__Task to carry out__
Go to the line below that has "Screen dimensions: 650x408", print it and each line after it exactly, and stop after the line that has "You are a GUI"; leave out pictures.

__Source data__
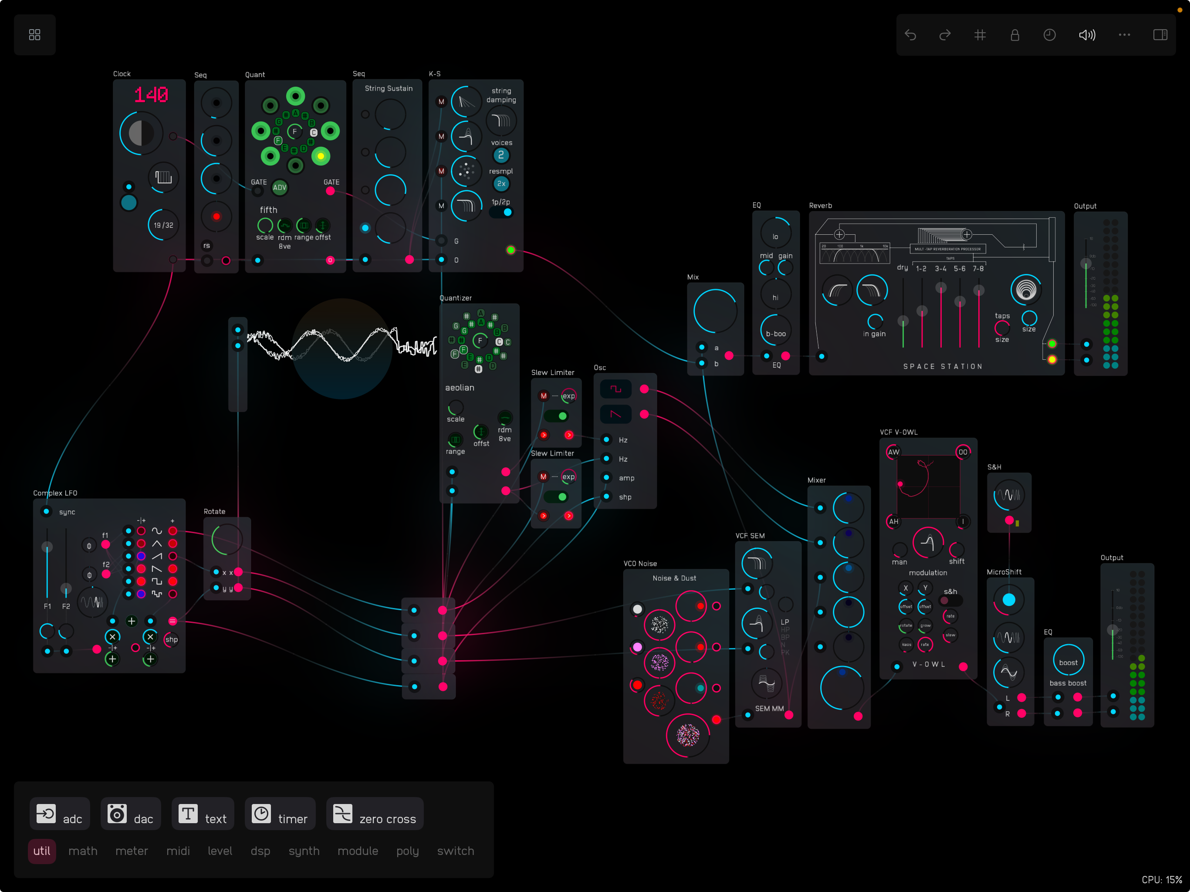Toggle the grid snap icon
Image resolution: width=1190 pixels, height=892 pixels.
pos(980,35)
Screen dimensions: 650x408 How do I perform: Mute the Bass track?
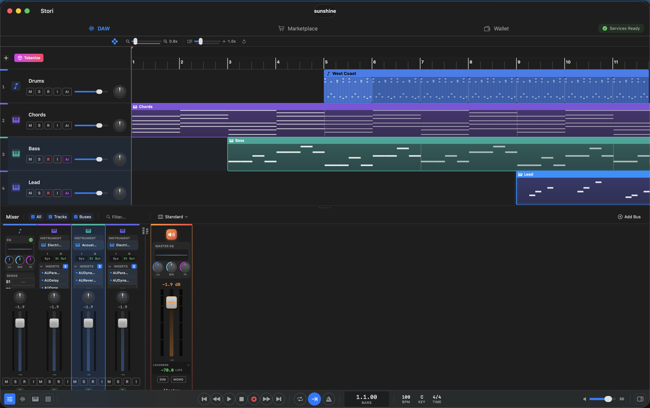tap(30, 159)
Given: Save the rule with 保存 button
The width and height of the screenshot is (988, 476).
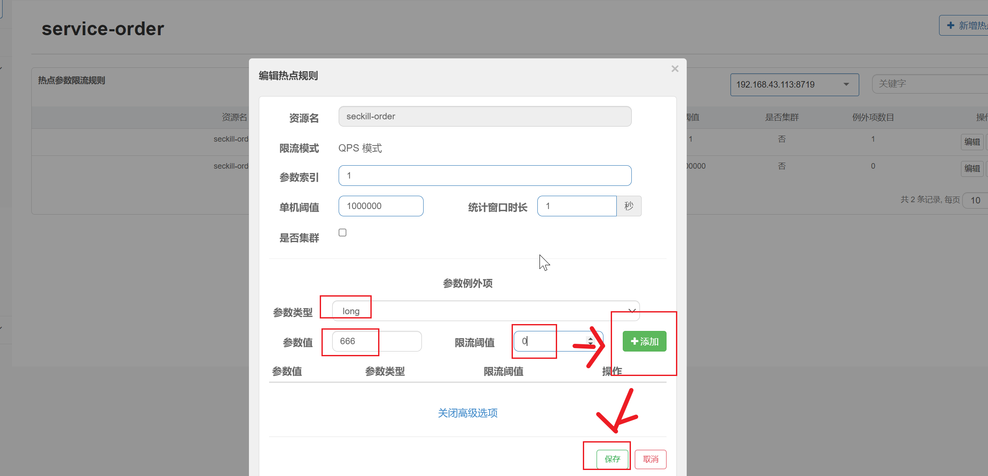Looking at the screenshot, I should click(612, 459).
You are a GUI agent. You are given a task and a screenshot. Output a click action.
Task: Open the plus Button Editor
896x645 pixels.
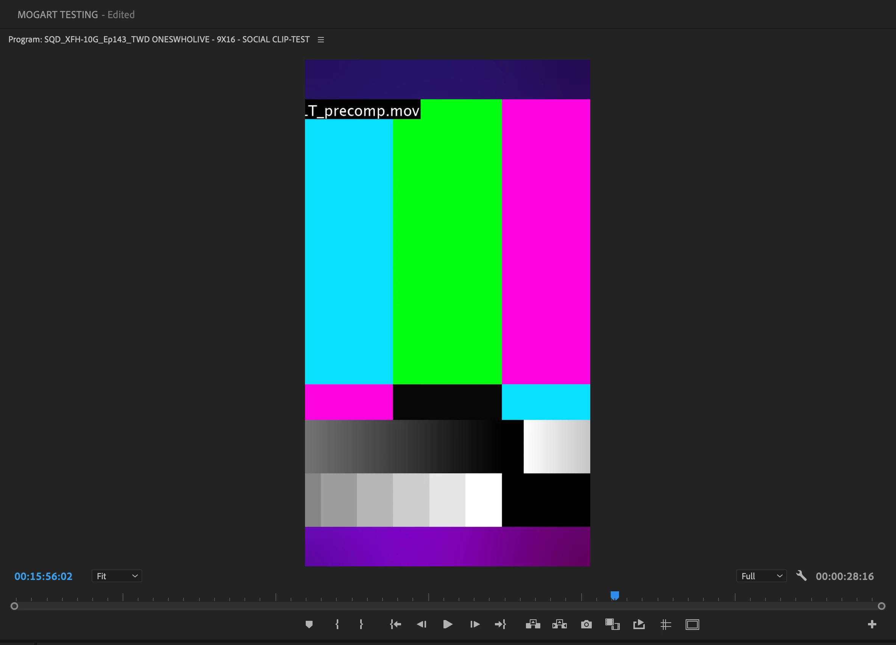[872, 624]
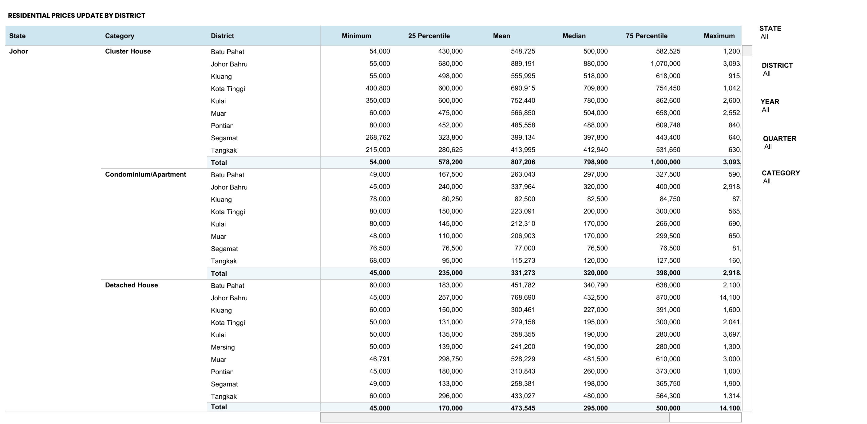Open the CATEGORY filter showing All
The height and width of the screenshot is (424, 867).
point(767,181)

__Answer box__
Screen dimensions: 650x408 How do I perform: Mute the Bass track?
tap(30, 159)
Given: Save the rule with 保存 button
The width and height of the screenshot is (988, 476).
Looking at the screenshot, I should click(612, 459).
You are a GUI agent. You are given a task and a screenshot. Output a click action.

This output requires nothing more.